The dollar is not suitable to measure the value of gold. It is too volatile, not to mention that it is generally falling. This idea has profound implications on investing and trading. I address one of them in this article.

The central fact of gold today is both self-evident and non-obvious. Most people find it hard to get their heads around the fact that a rising gold price does not produce gains for gold owners. Our whole lives, we’re trained not only to think of the dollar as money, but to think that the dollar price of everything is its value. It is a deeply held belief that if you increase the number of dollars you own, then you have a gain. It is time for this illusion to be dispelled.

Consider a simple trade. First, you buy gold. Then the price of gold goes up. Then you sell the gold. You have a profit, right?

Wrong.

You have more dollars (and the government will tax you on the increase). Each of them is worth less, in precise proportion to the number of them that you gained. To underscore this, let’s look at it from outside the dollar bubble. A rise in the gold price from $1350 to $1500 is really a drop in the dollar from 23mg of gold to 20.7mg. If you bought an ounce of gold with 1350 dollars you still have one ounce worth of dollars when the dollar has fallen to 1/1500 ounce (or 1/5000).

This means that a strategy of buying and holding gold for the long-term does not produce wealth. It protects wealth, because gold does not fall. To get richer, you must either invest to receive a yield in gold, or speculate on an asset with a rising gold price. Producing a yield on gold is the reason why Monetary Metals was formed. Speculating on rising asset prices is challenging because as we head into this greater depression, demand is falling. I recommend checking out www.pricedingold.com, which has charts of many different things priced in gold. (The author of that blog, Sir Charles, has been an active investor in gold and silver since 1980, Charles slowly began to realize the importance of having a standard of value not tied to any country’s currency and monetary policy – that in fact, rising and falling ‘gold prices’ were really more accurately viewed as falling and rising ‘currency prices’, measured against the relative stability of gold. This insight led to the founding of Gold Monocle Group, Ltd, and the creation of the Priced in Gold website in 2007.)

It is possible to trade the short-term volatility in the dollar. To frame this objectively, it is buying the dollar when it is down and selling when it is up. I deliberately did not state this as people commonly think of it today: buying gold when it is down and selling gold when it is up. Gold is not going anywhere; it is the dollar that is volatile and falling.

Your first choice is whether to use leverage. Leverage would allow you to profit from the rising gold price because you will gain more dollars at a faster rate than the dollar is losing value. Let’s illustrate this with two examples.
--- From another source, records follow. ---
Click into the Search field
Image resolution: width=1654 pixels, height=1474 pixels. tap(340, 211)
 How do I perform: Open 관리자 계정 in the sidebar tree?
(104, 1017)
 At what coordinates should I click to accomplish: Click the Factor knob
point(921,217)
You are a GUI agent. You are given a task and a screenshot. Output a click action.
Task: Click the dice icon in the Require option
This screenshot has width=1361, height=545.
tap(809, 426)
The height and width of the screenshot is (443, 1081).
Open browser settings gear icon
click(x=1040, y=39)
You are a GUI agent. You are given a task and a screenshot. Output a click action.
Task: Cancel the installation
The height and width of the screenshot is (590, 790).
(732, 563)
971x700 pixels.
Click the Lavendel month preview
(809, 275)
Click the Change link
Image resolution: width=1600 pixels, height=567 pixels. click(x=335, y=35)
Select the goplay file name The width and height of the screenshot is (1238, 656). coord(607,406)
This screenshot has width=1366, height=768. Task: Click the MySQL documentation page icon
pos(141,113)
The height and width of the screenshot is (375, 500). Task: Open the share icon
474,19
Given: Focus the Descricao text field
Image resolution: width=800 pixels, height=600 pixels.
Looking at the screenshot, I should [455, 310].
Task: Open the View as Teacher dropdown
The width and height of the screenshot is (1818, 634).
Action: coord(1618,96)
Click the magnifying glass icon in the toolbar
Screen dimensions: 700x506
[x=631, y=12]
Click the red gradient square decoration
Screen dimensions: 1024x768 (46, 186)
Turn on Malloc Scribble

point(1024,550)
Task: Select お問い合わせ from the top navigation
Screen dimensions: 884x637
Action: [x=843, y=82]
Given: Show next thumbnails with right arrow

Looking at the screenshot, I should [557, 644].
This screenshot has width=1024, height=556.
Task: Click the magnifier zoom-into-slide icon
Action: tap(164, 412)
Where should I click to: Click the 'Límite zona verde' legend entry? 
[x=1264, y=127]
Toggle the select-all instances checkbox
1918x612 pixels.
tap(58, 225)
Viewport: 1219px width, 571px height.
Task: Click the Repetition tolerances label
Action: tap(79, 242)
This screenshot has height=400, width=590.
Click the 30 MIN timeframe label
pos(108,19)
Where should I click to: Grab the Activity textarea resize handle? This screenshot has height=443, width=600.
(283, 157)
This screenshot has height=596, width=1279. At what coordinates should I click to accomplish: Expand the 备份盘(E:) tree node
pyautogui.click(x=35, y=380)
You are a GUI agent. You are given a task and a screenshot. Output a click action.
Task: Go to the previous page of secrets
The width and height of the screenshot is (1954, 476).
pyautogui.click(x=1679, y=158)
The first example uses no leverage. You buy 100 ounces of gold for $1460 per ounce, a total of $146,000. The gold price eventually doubles to $2920. You have twice as many dollars, but unfortunately each of them is worth half as much. Your net worth in gold is still 100 ounces.

The second example uses 5:1 leverage. You buy 500 ounces of gold at $1460 per ounce, or $730,000 worth of gold, but you only need the same $146,000 as in the first example. The bulk of the capital, $584,000, is credit. Then, the gold price doubles to $2920. Now your 500 ounces is worth $1,460,000. You can sell 200 ounces to pay the debt, and you are left with 300 ounces free and clear. Your net worth tripled from 100 to 300 ounces.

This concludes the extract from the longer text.